Das Gebiet der Great Plains befindet sich mitten in den USA und zieht sich von Süden nach Norden durch das ganze Land. Es reicht sogar bis nach Kanada. Die Great Plains werden im Westen begrenzt durch die Rocky Mountains, die westliche Grenze ist nicht ganz so eindeutig definiert. Insgesamt umfassen die Great Plains etwa 2 Millionen Quadratkilometer Fläche, die sich über zehn verschiedene amerikanische Bundesstaaten erstreckt. Dies sind North und South Dakota, Wyoming, Montana, Kansas, Oklahoma, Nebraska, Colorado, Texas und New Mexico.

Die amerikanischen Ureinwohner jagten in den Great Plains Bisons. Als Lebensraum wurde dieses trockene Gebiet jedoch nur wenig genutzt. Die jagenden Völker lebten als Teilnomaden oder Nomaden und richteten ihren Lebensrhythmus am Zug der Bisonherden aus. Mitte des 19. Jahrhunderts begann die Verdrängung der Indianer durch die Siedler. Die Bisonherden wurden fast ausgerottet und damit entzog man den Indianern ihre Lebensgrundlage. 1890 lebten fast alle Indianer in Reservaten.

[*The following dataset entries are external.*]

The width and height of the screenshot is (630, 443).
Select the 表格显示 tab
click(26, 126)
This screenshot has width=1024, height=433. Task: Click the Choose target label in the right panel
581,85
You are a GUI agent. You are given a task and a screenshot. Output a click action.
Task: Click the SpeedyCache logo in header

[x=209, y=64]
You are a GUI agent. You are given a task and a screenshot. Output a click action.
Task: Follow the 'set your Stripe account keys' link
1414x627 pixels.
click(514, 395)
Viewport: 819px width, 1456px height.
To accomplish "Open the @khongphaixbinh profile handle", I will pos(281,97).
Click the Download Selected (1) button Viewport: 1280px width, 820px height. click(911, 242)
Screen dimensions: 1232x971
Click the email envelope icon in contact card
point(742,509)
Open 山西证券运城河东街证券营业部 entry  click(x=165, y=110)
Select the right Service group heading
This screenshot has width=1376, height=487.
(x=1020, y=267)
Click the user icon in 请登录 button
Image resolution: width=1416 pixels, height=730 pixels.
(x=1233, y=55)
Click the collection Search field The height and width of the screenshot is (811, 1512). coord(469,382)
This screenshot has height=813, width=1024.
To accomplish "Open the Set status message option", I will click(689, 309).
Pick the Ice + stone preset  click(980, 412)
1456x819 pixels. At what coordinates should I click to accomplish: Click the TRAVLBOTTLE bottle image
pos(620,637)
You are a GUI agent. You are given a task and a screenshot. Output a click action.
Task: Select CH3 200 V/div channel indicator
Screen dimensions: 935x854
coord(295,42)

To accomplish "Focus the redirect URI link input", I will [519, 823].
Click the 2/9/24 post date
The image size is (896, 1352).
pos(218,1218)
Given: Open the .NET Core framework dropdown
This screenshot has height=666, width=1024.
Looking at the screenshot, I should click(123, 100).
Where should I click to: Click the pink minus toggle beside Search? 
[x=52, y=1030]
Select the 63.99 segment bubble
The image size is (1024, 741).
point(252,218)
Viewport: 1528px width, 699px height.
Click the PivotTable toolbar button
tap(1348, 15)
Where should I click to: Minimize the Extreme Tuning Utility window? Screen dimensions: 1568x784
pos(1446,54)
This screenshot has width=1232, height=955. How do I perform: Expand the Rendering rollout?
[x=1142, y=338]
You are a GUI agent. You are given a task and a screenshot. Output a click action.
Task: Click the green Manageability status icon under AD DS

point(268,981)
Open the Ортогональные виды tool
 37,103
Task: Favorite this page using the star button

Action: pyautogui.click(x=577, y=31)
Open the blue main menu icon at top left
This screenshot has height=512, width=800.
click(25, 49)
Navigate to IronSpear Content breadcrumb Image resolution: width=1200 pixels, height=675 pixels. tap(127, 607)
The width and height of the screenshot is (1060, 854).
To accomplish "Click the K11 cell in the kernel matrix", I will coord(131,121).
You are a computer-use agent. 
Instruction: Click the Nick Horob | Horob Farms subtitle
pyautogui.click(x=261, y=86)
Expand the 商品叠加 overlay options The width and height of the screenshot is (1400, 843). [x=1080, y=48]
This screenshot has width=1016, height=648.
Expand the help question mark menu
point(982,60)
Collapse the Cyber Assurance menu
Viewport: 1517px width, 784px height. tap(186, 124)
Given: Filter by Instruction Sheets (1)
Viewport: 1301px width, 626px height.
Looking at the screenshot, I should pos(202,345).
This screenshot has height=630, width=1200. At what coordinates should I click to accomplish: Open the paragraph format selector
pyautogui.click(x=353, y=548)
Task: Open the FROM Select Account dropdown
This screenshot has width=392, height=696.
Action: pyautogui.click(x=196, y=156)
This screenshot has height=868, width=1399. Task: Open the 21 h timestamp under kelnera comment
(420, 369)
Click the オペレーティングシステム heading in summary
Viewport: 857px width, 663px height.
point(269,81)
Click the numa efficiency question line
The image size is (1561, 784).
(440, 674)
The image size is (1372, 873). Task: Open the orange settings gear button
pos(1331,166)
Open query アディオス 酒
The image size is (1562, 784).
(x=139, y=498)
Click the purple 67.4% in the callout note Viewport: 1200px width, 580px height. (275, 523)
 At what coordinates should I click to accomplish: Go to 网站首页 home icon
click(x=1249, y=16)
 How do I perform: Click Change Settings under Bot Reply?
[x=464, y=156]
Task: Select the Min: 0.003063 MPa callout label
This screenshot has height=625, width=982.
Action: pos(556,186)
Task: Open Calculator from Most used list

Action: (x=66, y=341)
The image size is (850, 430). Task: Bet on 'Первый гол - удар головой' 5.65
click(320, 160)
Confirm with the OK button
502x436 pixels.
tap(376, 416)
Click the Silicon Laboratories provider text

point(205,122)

Der Teil der Great Plains, der westlich des 100. Längengrads liegt, wird vor allem für die Viehwirtschaft genutzt, östlich des 100. Längengrads dominiert der Ackerbau. Die Begründung für diese klare Grenze ist die Niederschlagsmenge. Im östlichen Teil ist die Regenmenge so groß, dass keine künstliche Bewässerung notwendig ist. Der Ackerbau ist deswegen in diesem Gebiet teurer.

In den Great Plains werden vor allem Weizen, Hirse und Mais angepflanzt. Typisch sind riesige Felder mit Monokulturen. Neben den Schädlingen ist die Bodenerosion das größte Problem. Es werden verschiedene Techniken angewendet, um die Auswirkungen wenigstens zu reduzieren. Beim Contour plouphing werden Furchen gezogen, die so ausgerichtet sind, dass sie der Erosion durch Wasser und Wind entgegenwirken. Beim Dry Farming werden die Felder nur alle zwei Jahre bewirtschaftet. In dem Zwischenjahr bleibt der Boden brach und kann sich so erholen. Um dies zu befördern, wird die Erde durch Pflügen aufgelockert. Desweiteren werden viele Böden gemulcht, so dass eine Schutzschicht verhindert, dass die Erde durch Wind fortgetragen wird.

In den Great Plains werden schon heute zahlreiche Felder mit gentechnisch veränderten Pflanzen bestückt. Dadurch können die Bodenprobleme z.T. aufgefangen werden, da der Ertrag der neuen Pflanzen deutlich höher ist.